A DONGEAL GP is urging parents to keep their children home from school and childcare facilities if they are displaying respiratory symptoms as the significant rise in infections is having a severe impact on the health service.
Dr Denis McCauley, GP committee chairman with the Irish Medical Organisation, has echoed the plea of the Chief Medical Officer (CMO), Breda Smyth who has urged people to avoid attending social settings if they have respiratory symptoms.
Dr McCauley said he thinks it is very practical advice that perhaps is not very intuitive. He said they are asking everybody who has respiratory symptoms, particularly a temperature and a cough, what are you doing going to work? Or what are you doing sending your child to school?
“Before covid or before the flu epidemic we would usually motor on, but not now. If you can, just hang tight and stay at home.”
Dr McCauley has acknowledged that staying at home is easier for adults, and that issues regarding childcare means it is “not as straightforward” for children to stay at home.
He emphasised that children are “great wee spreaders of flu- they don’t get particularly sick but they can spread it like demons.”
“Before we would have given them a spoonful of Calpol and sent them in, but our advice now is if your child has a temperature and is particularly under the weather then please don’t send them to school.”
He also acknowledged the changing public health advice for parents can cause confusion.
“With Strep-A, parents were told if children had a temperature to go to the doctor, we are saying now that things need to be rejigged,” he said.

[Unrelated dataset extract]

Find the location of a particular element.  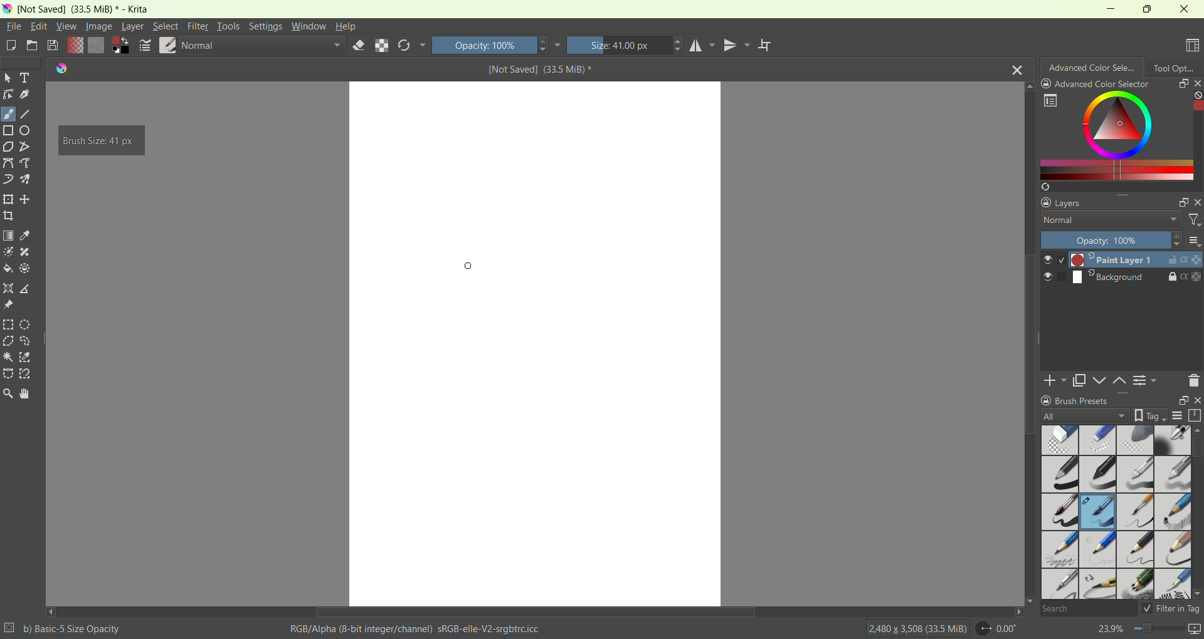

“If the child has a temperature and isn’t too sick then just stay at home for 48 hours, only go to the doctor if the temperature persists more than 48 hours.”
Dr McCauley explained that we have all grown up with the attitude of “away you go, you’ll be grand”, but as for the next two months this attitude has to shift.
“There is nothing wrong with that attitude in the summer, when there isn’t a flu epidemic and there isn’t fifty people sitting in casualty waiting for beds in Letterkenny.
“For the next two months we need to take that tough Ulsterness from ourselves, wash it clean and just become soft, that’s the way to do it,” he said.
Dr McCauley added that we must remain practical, and remember that after a case of covid or flu a lot of people are left with a chronic cough and that this is different. People only need to stay home in the early stages of the virus.
“So if you don’t have a temperature and you’re not snotty or you’re not actually infectious, of course you can go out,” he said.